Se trata de un viejo y endiablado dilema ético. ¿Qué hacemos
cuando, por falta de recursos, capacidad, tiempo u otros factores, no es
posible salvar a ciertas personas sino al precio de sacrificar a otras? ¿Qué
debemos hacer cuando hay más enfermos graves que respiradores, más personas
necesitadas de trasplante que órganos disponibles, más náufragos ahogándose que
flotadores o espacio en el bote de salvamento...? ¿Cómo decidimos en todos esos casos quién
vive y quién muere?
El dilema resulta tan doloroso que, incluso en el contexto
de una simple discusión teórica, muchas personas se inhiben o acuden a argucias
infantiles para evitarlo. Así, se invocan supuestos criterios técnicos, como si
un problema moral (y político) se pudiera salvar mediante protocolos
profesionales o el concurso de expertos; o, más puerilmente aún, se invoca a la
suerte, o al “orden de llegada”, como si la justicia pudiera impartirse con un
dado, o decidir que decidan la suerte o la casualidad nos eximiera de responsabilidad
alguna.
¿Qué hacer entonces? Algunos, imbuidos de una moral
kantiana, arguyen que dejar morir a una persona inocente es siempre y en toda
circunstancia un crimen execrable. Los principios morales merecen – según ellos
– un respeto absoluto, incondicional, sean cuales sean las consecuencias que
devengan de su aplicación (justo en esto consiste – dicen – actuar moralmente).

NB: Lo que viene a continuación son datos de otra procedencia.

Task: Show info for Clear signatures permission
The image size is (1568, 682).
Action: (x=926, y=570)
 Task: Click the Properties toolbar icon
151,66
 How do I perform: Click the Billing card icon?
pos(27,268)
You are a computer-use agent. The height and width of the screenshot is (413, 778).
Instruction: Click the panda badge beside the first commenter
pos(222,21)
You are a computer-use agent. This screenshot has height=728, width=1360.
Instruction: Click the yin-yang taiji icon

Dicho de otro modo: el fin nunca justifica los medios; menos aún si el “medio”
es un ser humano. ¿Que esto supone que mueran más personas? Como si morimos
todos. La dignidad y la justicia están por encima de todo.
La mayoría de las personas no acepta hoy planteamientos como
el anterior. ¿Cómo no va a medirse la bondad o la justicia de una acción en
virtud de sus consecuencias? Priman las éticas “utilitaristas”, para las que la
moralidad de un acto depende de que su “coste” en dolor no sea mayor que sus
presumibles “beneficios” en términos de bienestar para la mayoría. Así, si
sacrificar a enfermos con esperanza de vida X (o a X personas) resulta la única
manera de salvar a enfermos con esperanza de vida X+1 (o a X+1 personas),
deberíamos proceder – por doloroso que sea – a ese sacrificio. Para el
utilitarismo ético el fin sí que justifica (en ciertos casos) los medios;
especialmente si el fin es salvaguardar la vida del mayor número (dos valores
morales estos – el de la vida y el del mayor número – que, paradójicamente, se
asumen hoy como anteriores a la moralidad misma).
Ahora bien, las éticas utilitaristas generan multitud de
problemas (diríamos – en términos utilitaristas – que tal vez más problemas de
los que resuelven). El primero y fundamental es el de cómo someter a cálculo
cosas como el valor de una vida humana. ¿Valen en esto criterios puramente
cuantitativos (edad, esperanza de vida)? ¿O deberíamos acudir a criterios
cualitativos (la capacidad para disfrutar, lo que aporta socialmente una
persona…)? ¿No podría suponer más beneficio para todos salvar a un científico
competente – un gran oncólogo, por ejemplo –, o a un artista genial, aunque
fueran ya viejos, que a un joven burócrata sin aspiraciones? Son ejemplos muy
provocativos, pero que sirven para descabalar la idea-tabú de que todas las
vidas humanas son, en todos los sentidos, igualmente valiosas – algo que no concuerda
con el hecho de que la mayoría valore más la vida de sus parientes, amigos o
compatriotas (por no hablar de la suya propia) que la de los extraños, la de
los “buenos” que la de los “malvados”, la de los que tienen “derecho” a
asistencia sanitaria que la de los que no, etc. – .
Otro problema-tipo del utilitarismo deviene de la dificultad
de calcular las consecuencias a largo plazo de nuestras decisiones. Pensemos,
por ejemplo, que la normalización en el uso de criterios utilitaristas en
hospitales condujera a la administración a despreocuparse de aumentar los
recursos sanitarios; esto, en términos propiamente utilitaristas, supondría un
mal mayor a más largo plazo. ¿Entonces?
Los expuestos no son los únicos problemas morales y teorías
éticas que implican y competen a este tipo de dilemas, pero sí algunos de los
principales. ¿Nos atrevemos a pensarlos?